■ PROMPT ■
Copying exactly, give the lines in the material below from the one with "You are a GUI" to the one with "This screenshot has width=520, height=375.", ends included, and nothing besides.

[[ EXTRACTED ENTRIES open ]]

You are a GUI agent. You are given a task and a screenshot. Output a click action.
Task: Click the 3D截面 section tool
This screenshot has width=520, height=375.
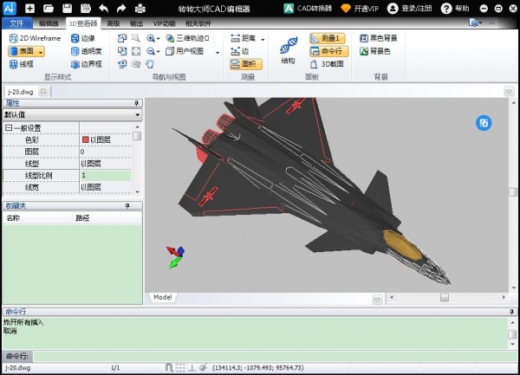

[[ EXTRACTED ENTRIES closed ]]
[[ EXTRACTED ENTRIES open ]]

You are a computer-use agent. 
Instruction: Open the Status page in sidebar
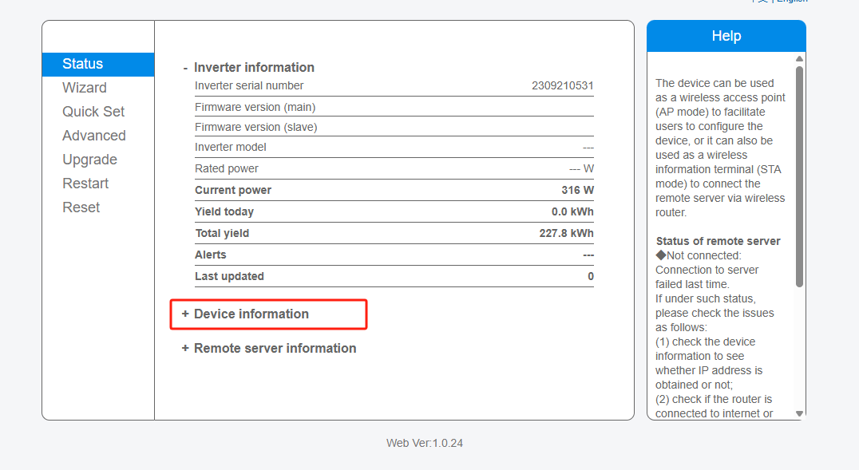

[[ EXTRACTED ENTRIES closed ]]

■ RESULT OF THE TASK ■
You are a GUI agent. You are given a task and a screenshot. Output a click action.
Task: Click the 3D截面 section tool
This screenshot has width=520, height=375.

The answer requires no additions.